Reducing agriculture’s environmental impact
Hornstein, a Raleigh native with degrees from the University of North Carolina at Chapel Hill and Duke University, plus a Ph.D. in plant biology from North Carolina State University, studied to be a professional conservationist. While on fellowships and research projects around the world, he saw how growing demand for agricultural lands outpaced efforts to protect the environment.
“When I was in Mongolia on a fellowship, I made the decision, based on the evidence I was seeing, that I needed to go into agriculture to find a way to make it more efficient and lessen all of this outside pressure on the environment,” he says.
Hornstein started working on the concept of his corn modification process on the side during his graduate studies before going full-time with Elysia. The company’s proprietary technology is based on biosynthesis of anti-methane compounds in plants.
One example of where Elysia has found success is with the chemical bromoform, which is naturally found in rare and hard-to-grow seaweeds.

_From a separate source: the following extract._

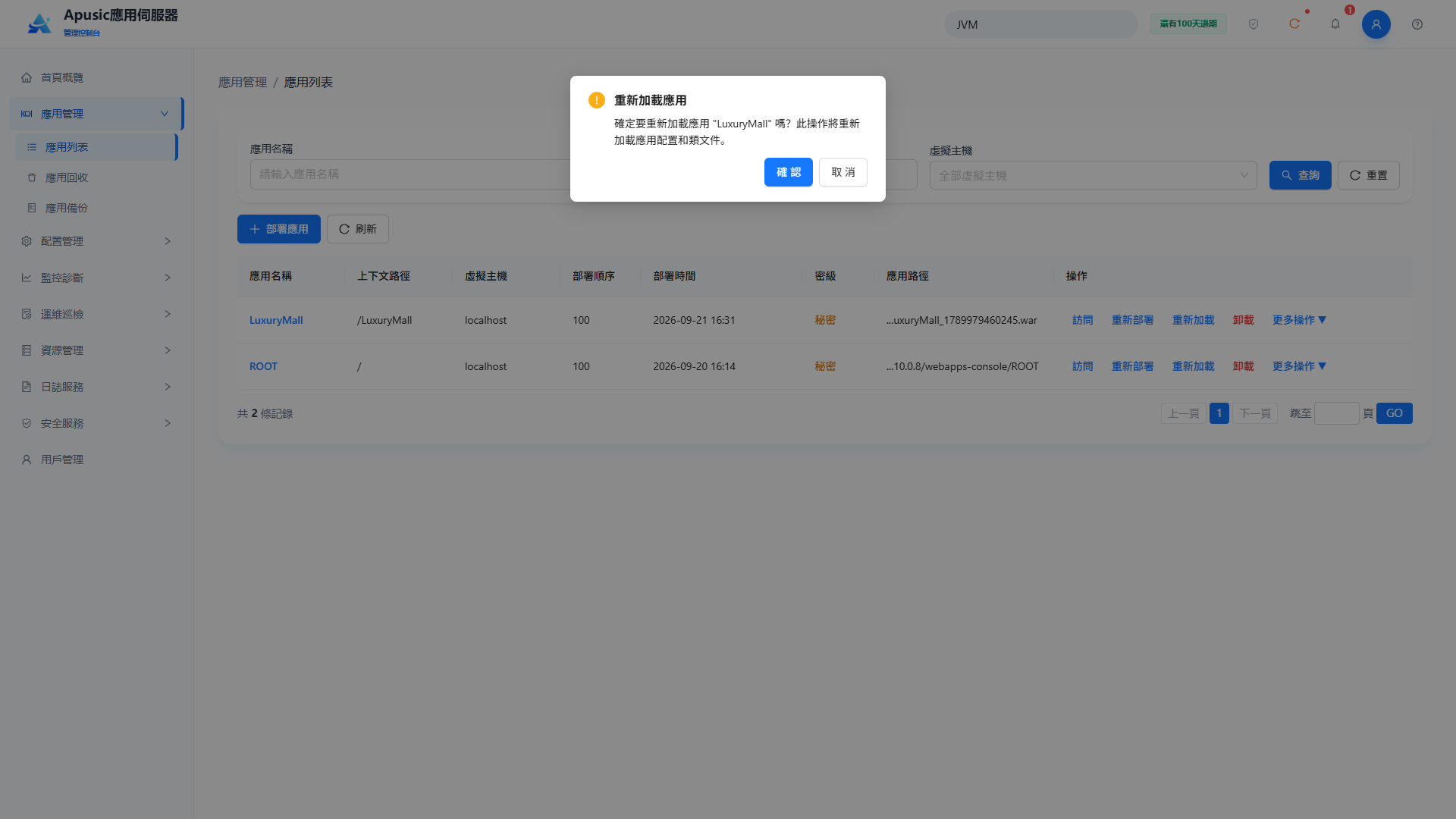
Task: Click the Apusic logo icon
Action: coord(39,24)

When mixed into animal feed, this seaweed has been found to reduce methane emissions by about 98 percent. Elysia’s technology now allows common crops like corn to do the job on their own.
On the path to commercialization, Elysia has had interviews and conversations with more than 300 farmers, cooperatives, food companies and environmentalists. He’s currently raising capital for the company and using grants and loans to fund operations. Elysia is based in the new NC State Plant Sciences Building on Centennial Campus.
In 2023, the North Carolina Biotechnology Center awarded Elysia a $100,000 small business research loan from funds used to support early-stage ag tech companies. Hornstein also is a finalist for the national Activate Fellowship, managed by the nonprofit Activate Global Inc. to support scientists on their entrepreneurial journey.
Leaning into the ag supply chain
Hornstein’s business model doesn’t depend on direct sales to dairy farmers. He notes they probably don’t have time to carefully measure out the right amount of corn additive and apply it on a daily basis. And the cost of buying supplies to cut methane emissions could be too high for many dairy farms.
Instead, by selling engineered seed to corn farms, Elysia enters the supply chain upstream from the roughly 2,000 U.S. dairy farms that have more than 1,000 head of cattle each. Feed mills will use Elysia-modified corn in their blends that they sell to dairy farms.
More dairy farmers are adopting environmentally friendly practices, often through incentives such as carbon credits that reward them if they can demonstrate a reduction in their carbon footprint. Efforts to reduce methane emissions are of growing interest to dairy farmers.
“Elysia’s approach is beneficial because it doesn’t require farmers to alter their current practices or buy new equipment,” says Jen Greenstein, senior director of investments at NCBiotech. “Methane reduction in livestock is a trending research area. Elysia is well-positioned to meet this demand for more sustainable agricultural practices.”